STATED TASK:
Update the material below by changing each "GUI agent" to "interface agent" and leaving everything else as it is.

━━ RECORD EXTRACTS

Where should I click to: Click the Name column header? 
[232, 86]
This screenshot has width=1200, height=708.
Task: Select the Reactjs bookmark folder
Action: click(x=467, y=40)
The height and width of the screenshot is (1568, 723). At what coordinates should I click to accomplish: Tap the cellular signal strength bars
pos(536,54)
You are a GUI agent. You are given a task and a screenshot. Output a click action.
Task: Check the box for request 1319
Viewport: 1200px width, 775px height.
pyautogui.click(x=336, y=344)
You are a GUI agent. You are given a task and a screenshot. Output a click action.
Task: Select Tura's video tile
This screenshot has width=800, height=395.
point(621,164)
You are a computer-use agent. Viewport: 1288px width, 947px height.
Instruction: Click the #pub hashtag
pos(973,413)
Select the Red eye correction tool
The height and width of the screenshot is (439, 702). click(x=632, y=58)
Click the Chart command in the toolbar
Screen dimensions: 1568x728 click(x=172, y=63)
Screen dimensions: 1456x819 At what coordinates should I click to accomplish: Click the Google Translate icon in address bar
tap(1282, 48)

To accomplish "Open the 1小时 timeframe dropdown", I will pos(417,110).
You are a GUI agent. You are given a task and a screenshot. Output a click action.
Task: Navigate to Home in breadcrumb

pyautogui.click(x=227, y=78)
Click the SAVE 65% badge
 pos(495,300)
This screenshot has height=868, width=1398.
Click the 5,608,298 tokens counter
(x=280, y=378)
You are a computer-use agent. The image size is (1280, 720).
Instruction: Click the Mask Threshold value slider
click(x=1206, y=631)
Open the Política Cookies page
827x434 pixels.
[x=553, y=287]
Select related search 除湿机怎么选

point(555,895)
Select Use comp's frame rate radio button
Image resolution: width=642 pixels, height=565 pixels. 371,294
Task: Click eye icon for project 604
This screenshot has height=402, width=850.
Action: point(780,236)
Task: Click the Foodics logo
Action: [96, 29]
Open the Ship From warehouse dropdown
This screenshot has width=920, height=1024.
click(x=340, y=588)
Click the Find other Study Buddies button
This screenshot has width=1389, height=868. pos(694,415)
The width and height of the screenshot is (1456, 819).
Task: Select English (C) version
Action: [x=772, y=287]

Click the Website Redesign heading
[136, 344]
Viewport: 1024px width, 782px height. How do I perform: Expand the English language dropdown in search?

━━━━

SOLVED EXERCISE:
Where should I click to: Click the Name column header? 
[232, 86]
This screenshot has width=1200, height=708.
Task: Select the Reactjs bookmark folder
Action: click(x=467, y=40)
The height and width of the screenshot is (1568, 723). At what coordinates should I click to accomplish: Tap the cellular signal strength bars
pos(536,54)
You are a interface agent. You are given a task and a screenshot. Output a click action.
Task: Check the box for request 1319
Viewport: 1200px width, 775px height.
pyautogui.click(x=336, y=344)
You are a interface agent. You are given a task and a screenshot. Output a click action.
Task: Select Tura's video tile
This screenshot has width=800, height=395.
point(621,164)
You are a computer-use agent. Viewport: 1288px width, 947px height.
Instruction: Click the #pub hashtag
pos(973,413)
Select the Red eye correction tool
The height and width of the screenshot is (439, 702). click(x=632, y=58)
Click the Chart command in the toolbar
Screen dimensions: 1568x728 click(x=172, y=63)
Screen dimensions: 1456x819 At what coordinates should I click to accomplish: Click the Google Translate icon in address bar
tap(1282, 48)

To accomplish "Open the 1小时 timeframe dropdown", I will pos(417,110).
You are a interface agent. You are given a task and a screenshot. Output a click action.
Task: Navigate to Home in breadcrumb

pyautogui.click(x=227, y=78)
Click the SAVE 65% badge
 pos(495,300)
This screenshot has height=868, width=1398.
Click the 5,608,298 tokens counter
(x=280, y=378)
You are a computer-use agent. The image size is (1280, 720).
Instruction: Click the Mask Threshold value slider
click(x=1206, y=631)
Open the Política Cookies page
827x434 pixels.
[x=553, y=287]
Select related search 除湿机怎么选

point(555,895)
Select Use comp's frame rate radio button
Image resolution: width=642 pixels, height=565 pixels. 371,294
Task: Click eye icon for project 604
This screenshot has height=402, width=850.
Action: point(780,236)
Task: Click the Foodics logo
Action: [96, 29]
Open the Ship From warehouse dropdown
This screenshot has width=920, height=1024.
click(x=340, y=588)
Click the Find other Study Buddies button
This screenshot has width=1389, height=868. pos(694,415)
The width and height of the screenshot is (1456, 819).
Task: Select English (C) version
Action: [x=772, y=287]

Click the Website Redesign heading
[136, 344]
Viewport: 1024px width, 782px height. How do I perform: Expand the English language dropdown in search?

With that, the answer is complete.